Friday, October 30, 2009

Landmark Study on the Cost of Carbon Reduction for Canada

A landmark report on climate change shows that Canada can meet its carbon reduction targets. The study was conducted by the David Suzuki Foundation, the Pembina Institute and Toronto Dominion Bank.

"Ottawa will have to lead a massive restructuring of the Canadian economy, with wealth flowing from the West to the rest of the country, if it is to meet its climate-change targets.

The Conservative government's goal of reducing greenhouse-gas emissions by 20 per cent by 2020 can be achieved, but only by limiting growth in Alberta and Saskatchewan."

The report states that economic growth in Alberta and Saskatchewan would be reduced by 2.8 percent, growth in other provinces would be static, and central Canada would increase its rate of employment. Even with emissions reductions, Canada's overall GDP will grow by 2.2 percent per year until 2020.

This study reveals the key technological approaches needed to achieve major reductions in Canada’s GHG emissions.


The most important of these are

• capture and storage of carbon dioxide from the oil and gas industry and power plants

• reduction of “fugitive” emissions from the oil and gas industry and from landfills

• increased energy efficiency throughout the economy (e.g., in vehicles and buildings)

• increased production of renewable energy (e.g., wind power accounts for 18 per cent

of electricity generated in 2020 when meeting either of the two targets, compared to

less than two per cent now)

• replacement of fossil fuels by cleaner electricity (e.g., for heating buildings).


The accompanying technical reports shows that switching from burning of fossil fuels to electricity generation from clean sources (such as electrifying home heating and transport) reduces emissions by 33 megatons of C02e.

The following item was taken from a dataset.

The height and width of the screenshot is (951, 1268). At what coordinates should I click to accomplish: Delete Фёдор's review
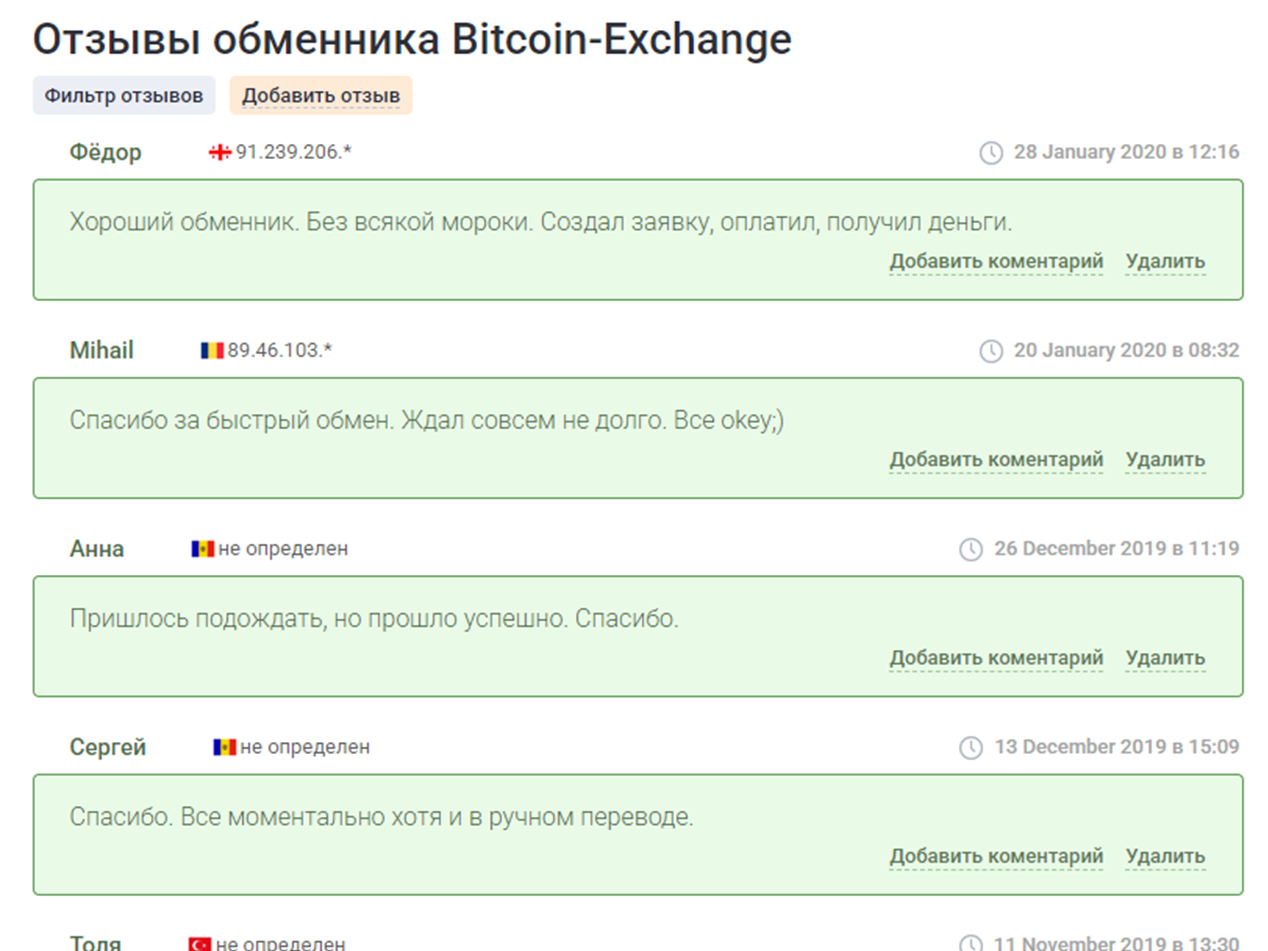coord(1165,262)
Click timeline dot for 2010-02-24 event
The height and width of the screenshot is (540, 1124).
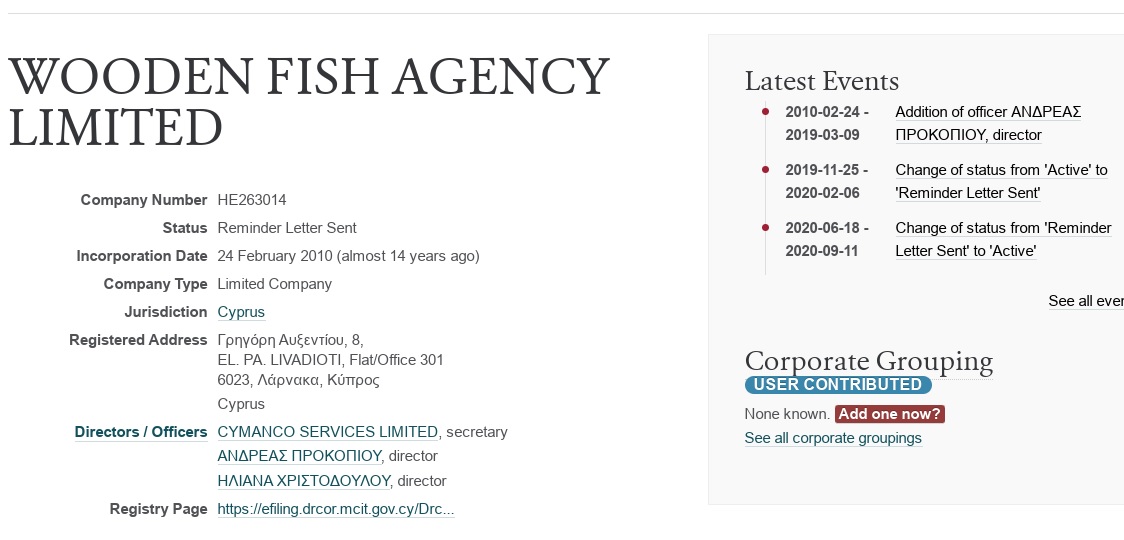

However, switching from fossil fuels to nuclear power in electricity generation yields the smallest reduction in emissions from that sector, a nearly negligible 0 to 1 megaton of C02e by 2020.


It's a little unclear what "Reduced fossil fuel output" refers to, but it appears to mean a reduction in the production of oil and natural gas, located primarily in Alberta and Saskatchewan, and yields a drop of 43 to 64 megatons of C02e by 2020. Carbon capture and storage yields a reduction of 30 to 76 megatons of C02e.


However, it should be noted that another report issued in September by Greenpeace CA estimated the cost of using carbon capture and storage at the tar sands projects would cost Canadians 2 to 3 billion dollars per year for the next 20 years.

1 comment:

  1. Carbon capture and storage is one of those ideas that is great in principal but not so easy to implement. One of the main problems has to do with the geology of suitable storage locations. Geological structures where the rock is tight enough that the captured carbon won't leak are relatively rare and tend not to be in the locations where large amounts of carbon are produced. Thus, you have to capture the carbon in one location and transport it to a second storage location -- a matter that both increases the cost and creates a big logistical block.